"""

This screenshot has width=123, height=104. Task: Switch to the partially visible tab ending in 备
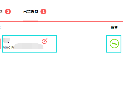coord(1,12)
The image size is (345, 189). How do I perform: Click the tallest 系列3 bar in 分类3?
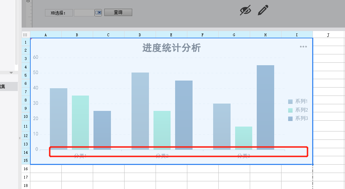click(x=265, y=107)
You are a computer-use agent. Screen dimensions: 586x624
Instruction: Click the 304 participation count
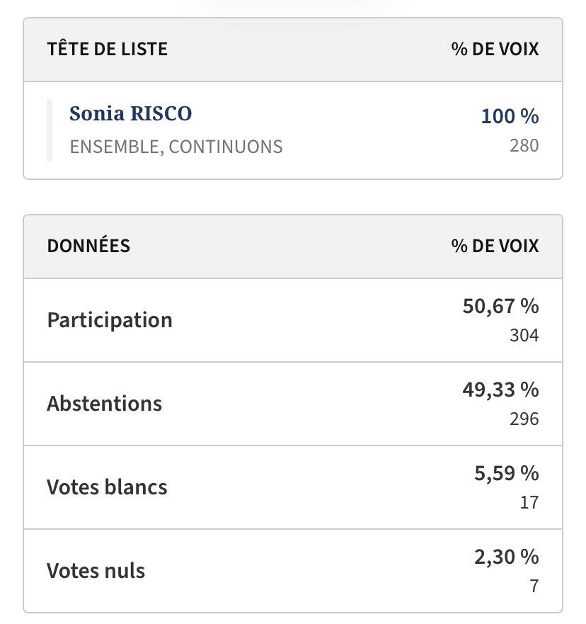pos(524,336)
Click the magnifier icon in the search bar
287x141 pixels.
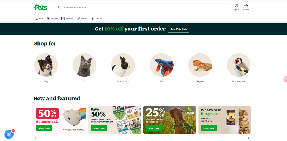click(x=60, y=7)
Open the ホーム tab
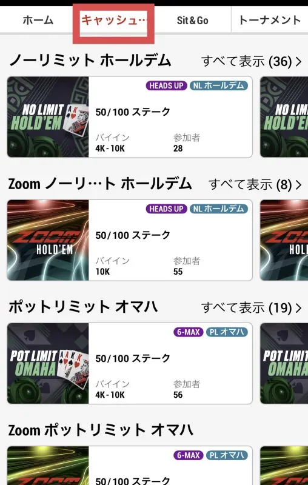 [38, 21]
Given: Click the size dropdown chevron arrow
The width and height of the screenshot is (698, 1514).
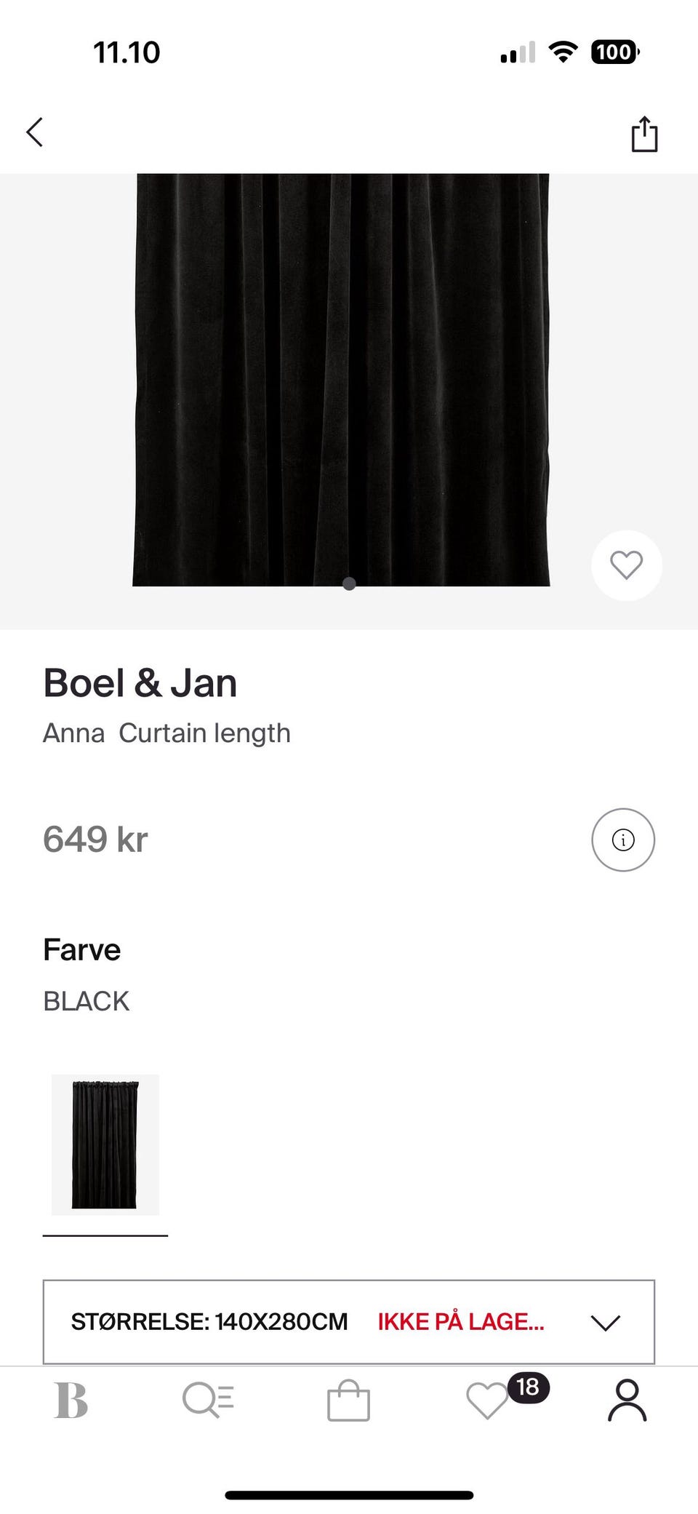Looking at the screenshot, I should [x=605, y=1322].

"""

[Problem description] Please set down exactly the lines from the one holding "Open the ホーム tab" through the last line of the entries, both ends included, and skip pictures.

[Exercise solution]
Open the ホーム tab
 [38, 21]
Given: Click the size dropdown chevron arrow
The width and height of the screenshot is (698, 1514).
Looking at the screenshot, I should [x=605, y=1322].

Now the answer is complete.